The other day, Pinterest presented me with a highly compelling quiz: Why Are You Still Single? “Please, Internet. Give me your wisdom on this predicament I face on a daily basis. Teach me!” And so it did. I dutifully responded to the questions, and this is the loving, sincere, honest answer I got….
(If you can’t read it, it says, “You’re happy being single. You’re an independent, incredibly focused person, who is out-of-this-world awesome. There’s nothing wrong with being by yourself, and you totally get that. So keep enjoying the single life and chasing after those big dreams, because you’re a shining, radiant star.”)
Uh-huh. Yes. Yes! My thoughts exactly! How, Internet? How did you know I was out-of-this-world awesome? Without actually meeting me, how did you know that I was a shining, radiant star? I feel so understood, on a personal level! We should do this again in the near future. I have a really good feeling about this. <3
Okay, so obviously I understand that the Internet isn’t a real person. As a Millennial, I’ve lived 100% of my life with it, so we may have a different relationship than those of previous generations. Lol I can’t stop personifying it. THE INTERNET IS NOT A PERSON. IT CANNOT THINK OR FEEL. IT HAS NO EMOTIONS.

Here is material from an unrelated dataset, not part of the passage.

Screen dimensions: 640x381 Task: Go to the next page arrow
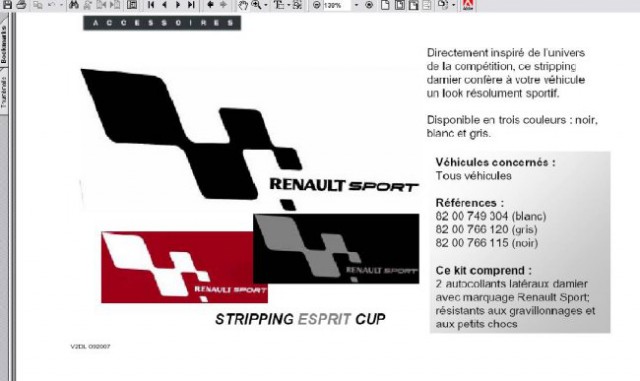pos(178,5)
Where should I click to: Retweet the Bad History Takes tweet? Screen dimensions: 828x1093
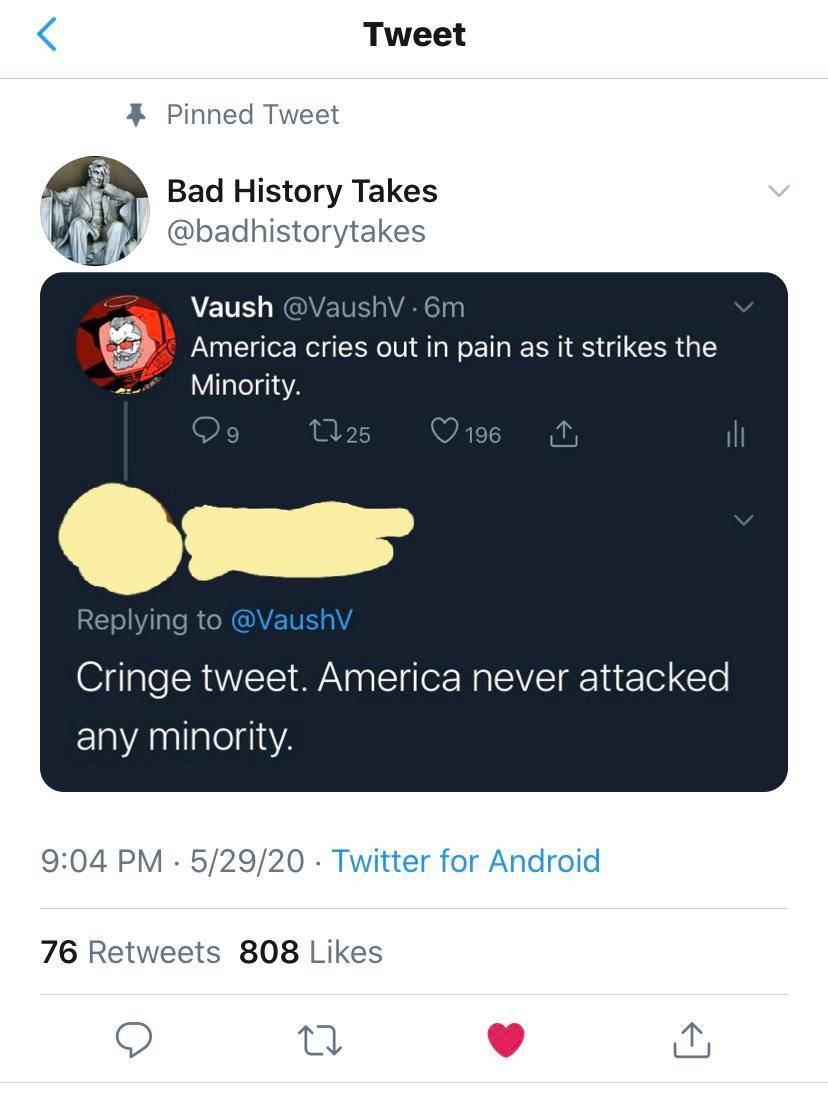(320, 1038)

Humans that publish content on the Internet understand that we as a society have come to accept the Internet as one of us, and that we’re all in a long-term (lifelong) relationship with him or her. I mean it. Therefore, some humans that publish content on the Internet (why am I still capitalizing it?) strive to keep the fire burning by flattery and endless feeding into exactly what we want to hear, based on algorithms that identify our opinions, interests, dreams, and deepest secrets. They get us because they know us on a seemingly intimate level.
I feel weird about that.
The ambiguous nonentity of the internet (not capitalized) knows pretty much everything there is to know about me… because I told it. I have fed it all my information of my own free will and choice. It knows that I don’t like Donald Trump, so it obligingly puts cat faces on his face whenever someone has the gall to post a photo of him. It knows I’m a teacher, so it kindly gives me ads for Teachers Pay Teachers or other such helpful teacher websites. Thank you, dear friend! (Did I just say that? The internet is not my friend.)
So I’m okay with the internet feeding into my interests and stuff. That’s not a big deal. But I think the danger comes when we allow ourselves to live in this almost alternate-reality of an existence, where everything is catered to personal preference, and bias is omnipresent.